» WORK INSTRUCTIONS: Rewrite the stretch from the line containing "Given: Tap the OH⁻ label in panel a" through the line containing "should pyautogui.click(x=90, y=167).", changing every "panel" to "section" and leaving everything else as it is.

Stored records
□ □ □

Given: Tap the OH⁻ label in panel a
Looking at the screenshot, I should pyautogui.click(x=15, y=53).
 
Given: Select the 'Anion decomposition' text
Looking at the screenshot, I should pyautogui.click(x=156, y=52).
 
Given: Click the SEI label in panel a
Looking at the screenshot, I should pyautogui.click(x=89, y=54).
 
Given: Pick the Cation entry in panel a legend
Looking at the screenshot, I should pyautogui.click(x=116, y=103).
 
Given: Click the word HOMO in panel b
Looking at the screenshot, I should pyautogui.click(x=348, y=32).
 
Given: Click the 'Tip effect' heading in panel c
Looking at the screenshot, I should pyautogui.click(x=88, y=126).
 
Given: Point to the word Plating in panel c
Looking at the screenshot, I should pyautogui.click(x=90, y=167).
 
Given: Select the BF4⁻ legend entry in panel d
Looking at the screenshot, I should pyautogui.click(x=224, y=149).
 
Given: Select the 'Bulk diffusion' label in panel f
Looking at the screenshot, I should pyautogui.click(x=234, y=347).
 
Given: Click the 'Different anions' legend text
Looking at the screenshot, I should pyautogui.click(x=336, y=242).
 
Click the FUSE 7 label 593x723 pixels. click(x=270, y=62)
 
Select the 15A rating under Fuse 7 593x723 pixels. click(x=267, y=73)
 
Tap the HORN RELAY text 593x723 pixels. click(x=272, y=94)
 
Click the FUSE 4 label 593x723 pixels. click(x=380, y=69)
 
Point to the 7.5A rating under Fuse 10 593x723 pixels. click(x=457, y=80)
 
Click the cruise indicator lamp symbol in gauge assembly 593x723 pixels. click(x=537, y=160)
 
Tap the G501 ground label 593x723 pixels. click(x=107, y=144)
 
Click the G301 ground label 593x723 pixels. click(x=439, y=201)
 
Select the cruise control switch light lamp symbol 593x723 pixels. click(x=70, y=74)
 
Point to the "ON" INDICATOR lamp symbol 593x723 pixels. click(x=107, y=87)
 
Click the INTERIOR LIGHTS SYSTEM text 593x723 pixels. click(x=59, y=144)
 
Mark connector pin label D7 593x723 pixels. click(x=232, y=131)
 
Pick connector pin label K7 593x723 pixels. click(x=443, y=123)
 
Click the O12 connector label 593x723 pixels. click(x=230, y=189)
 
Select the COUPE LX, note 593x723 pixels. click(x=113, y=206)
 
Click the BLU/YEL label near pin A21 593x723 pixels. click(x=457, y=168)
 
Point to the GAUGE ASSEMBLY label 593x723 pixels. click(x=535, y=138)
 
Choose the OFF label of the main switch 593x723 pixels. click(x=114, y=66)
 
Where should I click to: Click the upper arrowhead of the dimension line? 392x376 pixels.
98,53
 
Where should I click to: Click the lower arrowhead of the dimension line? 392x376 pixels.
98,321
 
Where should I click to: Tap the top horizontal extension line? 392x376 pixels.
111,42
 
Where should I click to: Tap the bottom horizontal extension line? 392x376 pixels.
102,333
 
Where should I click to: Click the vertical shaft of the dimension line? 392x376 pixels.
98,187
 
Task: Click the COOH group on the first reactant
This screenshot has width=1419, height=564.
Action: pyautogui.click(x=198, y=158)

□ □ □

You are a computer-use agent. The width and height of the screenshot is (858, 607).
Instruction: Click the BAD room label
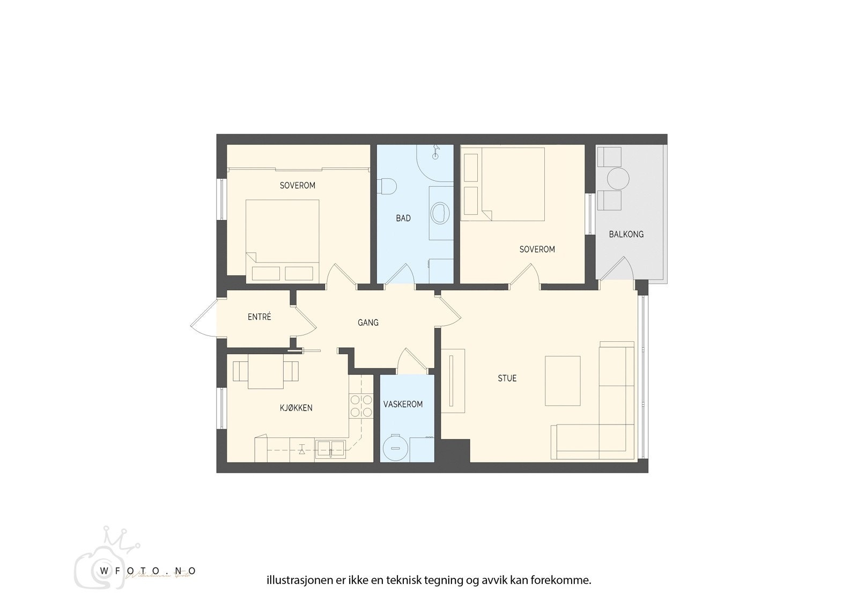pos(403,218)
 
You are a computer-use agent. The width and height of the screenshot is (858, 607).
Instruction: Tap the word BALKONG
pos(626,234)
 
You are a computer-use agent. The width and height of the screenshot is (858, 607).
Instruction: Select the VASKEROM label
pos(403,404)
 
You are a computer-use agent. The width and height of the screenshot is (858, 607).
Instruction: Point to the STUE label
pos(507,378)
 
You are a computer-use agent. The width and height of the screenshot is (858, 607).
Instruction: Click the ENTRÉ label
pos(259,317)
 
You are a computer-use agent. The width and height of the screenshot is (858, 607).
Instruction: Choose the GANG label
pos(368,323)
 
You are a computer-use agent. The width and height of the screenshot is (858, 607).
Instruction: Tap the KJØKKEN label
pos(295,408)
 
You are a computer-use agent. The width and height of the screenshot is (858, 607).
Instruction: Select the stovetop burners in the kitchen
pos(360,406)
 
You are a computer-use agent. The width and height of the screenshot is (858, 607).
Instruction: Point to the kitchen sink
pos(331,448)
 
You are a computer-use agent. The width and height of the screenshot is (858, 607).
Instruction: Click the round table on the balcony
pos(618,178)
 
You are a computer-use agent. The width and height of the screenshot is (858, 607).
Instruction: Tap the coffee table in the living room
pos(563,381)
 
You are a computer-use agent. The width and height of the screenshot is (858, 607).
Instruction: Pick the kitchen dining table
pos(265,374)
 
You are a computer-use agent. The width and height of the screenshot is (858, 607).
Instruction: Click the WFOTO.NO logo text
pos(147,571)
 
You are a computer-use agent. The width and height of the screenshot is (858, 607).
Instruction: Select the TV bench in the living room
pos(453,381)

□ □ □

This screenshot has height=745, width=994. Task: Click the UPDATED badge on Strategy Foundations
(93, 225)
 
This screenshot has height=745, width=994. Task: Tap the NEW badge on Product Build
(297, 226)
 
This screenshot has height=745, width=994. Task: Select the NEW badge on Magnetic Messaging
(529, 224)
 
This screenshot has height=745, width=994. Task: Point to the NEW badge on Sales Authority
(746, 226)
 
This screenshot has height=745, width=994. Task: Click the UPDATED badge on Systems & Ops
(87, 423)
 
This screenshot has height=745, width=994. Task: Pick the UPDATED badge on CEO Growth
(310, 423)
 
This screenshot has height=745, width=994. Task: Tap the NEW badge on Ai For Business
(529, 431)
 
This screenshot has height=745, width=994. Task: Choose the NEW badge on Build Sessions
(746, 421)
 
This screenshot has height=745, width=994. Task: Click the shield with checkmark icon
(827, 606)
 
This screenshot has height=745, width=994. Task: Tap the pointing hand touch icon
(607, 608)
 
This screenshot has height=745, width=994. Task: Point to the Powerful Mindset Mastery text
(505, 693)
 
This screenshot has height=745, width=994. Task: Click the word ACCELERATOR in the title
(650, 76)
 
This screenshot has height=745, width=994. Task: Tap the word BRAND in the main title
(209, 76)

□ □ □

» SOLUTION FOR THIS PROBLEM:
Given: Tap the OH⁻ label in section a
Looking at the screenshot, I should pyautogui.click(x=15, y=53).
 
Given: Select the 'Anion decomposition' text
Looking at the screenshot, I should pyautogui.click(x=156, y=52).
 
Given: Click the SEI label in section a
Looking at the screenshot, I should pyautogui.click(x=89, y=54).
 
Given: Pick the Cation entry in section a legend
Looking at the screenshot, I should pyautogui.click(x=116, y=103).
 
Given: Click the word HOMO in section b
Looking at the screenshot, I should pyautogui.click(x=348, y=32).
 
Given: Click the 'Tip effect' heading in section c
Looking at the screenshot, I should pyautogui.click(x=88, y=126).
 
Given: Point to the word Plating in section c
Looking at the screenshot, I should pyautogui.click(x=90, y=167).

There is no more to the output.